Picture this: the young, “starving artist” art teacher in a fashionable Greenwich Village grade school comes to her classes in thigh-high six inch platform leather boots, hand painted in red, white and blue and bejewelled with sequins and rhinestones. The children, motivated by their teacher’s artistic awesomeness, went home and started painting their mother’s shoes red, white and blue. The art teacher was summarily dismissed. Colette was out of a job.
Picture this: I came across a rather wealthy entrepreneur looking to acquire art pieces for his newly redecorated apartment. I brought him to Colette’s studio/loft in Soho where he chose one of her ultra large creations, priced at over $6,000 as I recall. He liked the piece because, he said,” it complimented the colour scheme of my redecorated apartment.” He offered to write her a cheque, on the spot (how timely…because I knew how desperately Colette needed the money). But she told him to ‘get out – no sale.’ She knew he wanted her painting for the wrong reason!

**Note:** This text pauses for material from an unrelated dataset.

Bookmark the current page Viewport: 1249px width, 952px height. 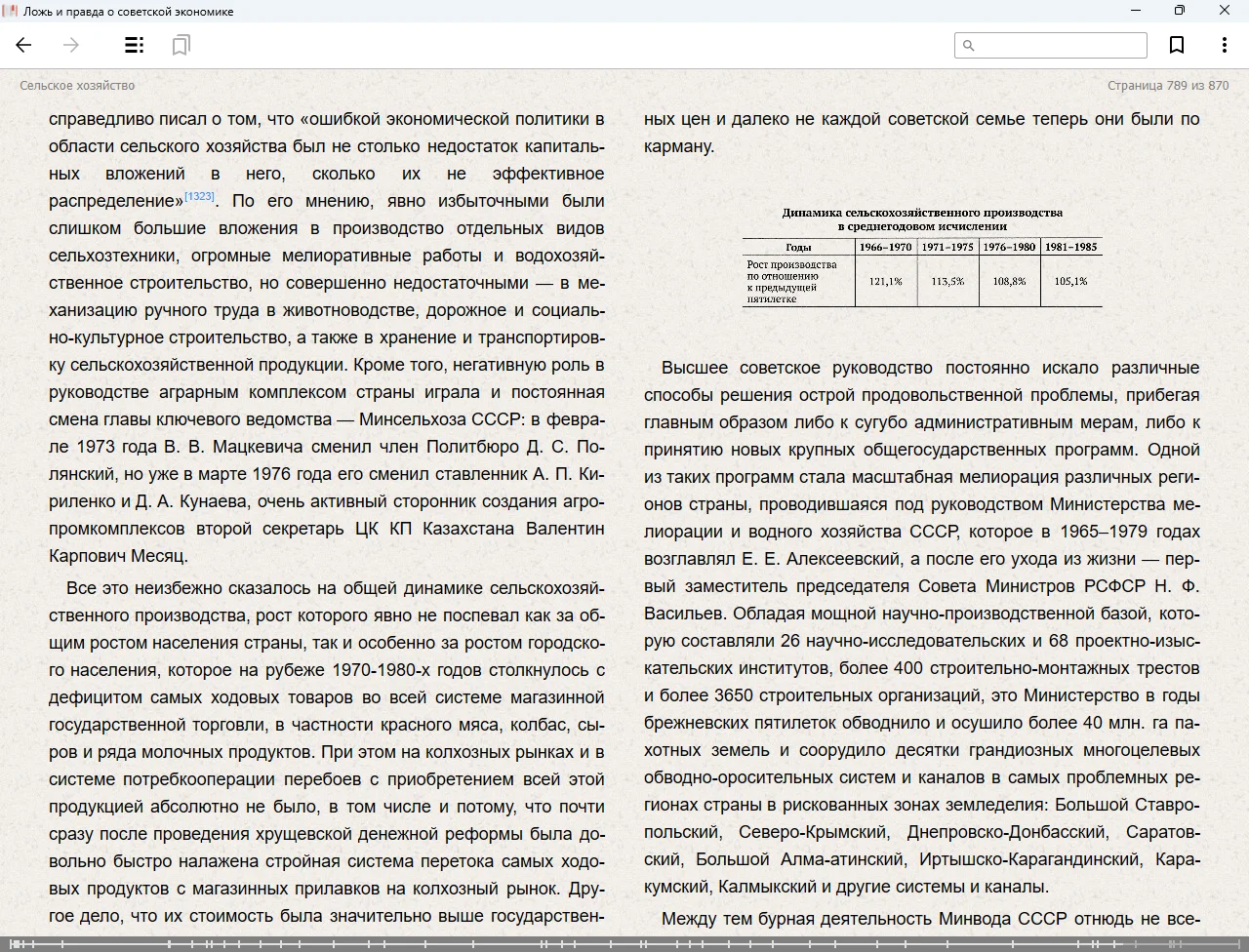tap(1177, 45)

Picture this: Colette’s loft was entirely draped and sculpted with white parachute silk, gracefully flowing and billowing from ceiling and walls to floor. And no furniture…just huge hand painted multicolored pillows among her paintings and mannequins draped with her outrageous feathered, pearled and gossamer clothing creations, ones she would routinely wear even to go out for a quart of milk!

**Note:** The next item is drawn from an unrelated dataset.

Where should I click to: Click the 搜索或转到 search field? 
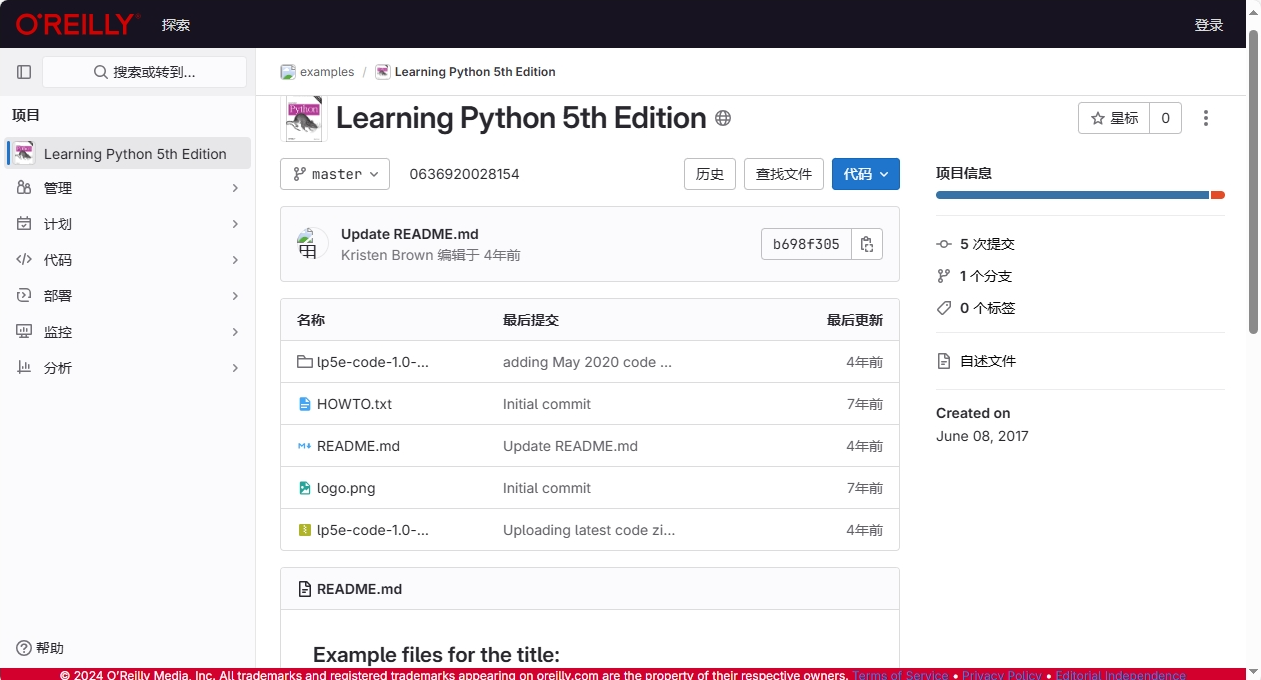coord(144,72)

Picture this: Colette had been receiving phone calls from a photographer wanting to photograph her. She would constantly blow him off saying that her friend, also a photographer, took enough pictures of her. When she told me of this nagging photographer, I asked if she got the guy’s name. She said it sounded like a Jewish name. I asked her to write it down the next time he called. When she told me it was Arnold Newman, one of the world’s best-known celebrity and artist portrait photographers, I shrieked, “are you crazy! Next time he calls, say yes!” Next time he called he was finally able to tell her that he was hired by Vanity Fair Magazine who wanted to do an article and photo spread on her.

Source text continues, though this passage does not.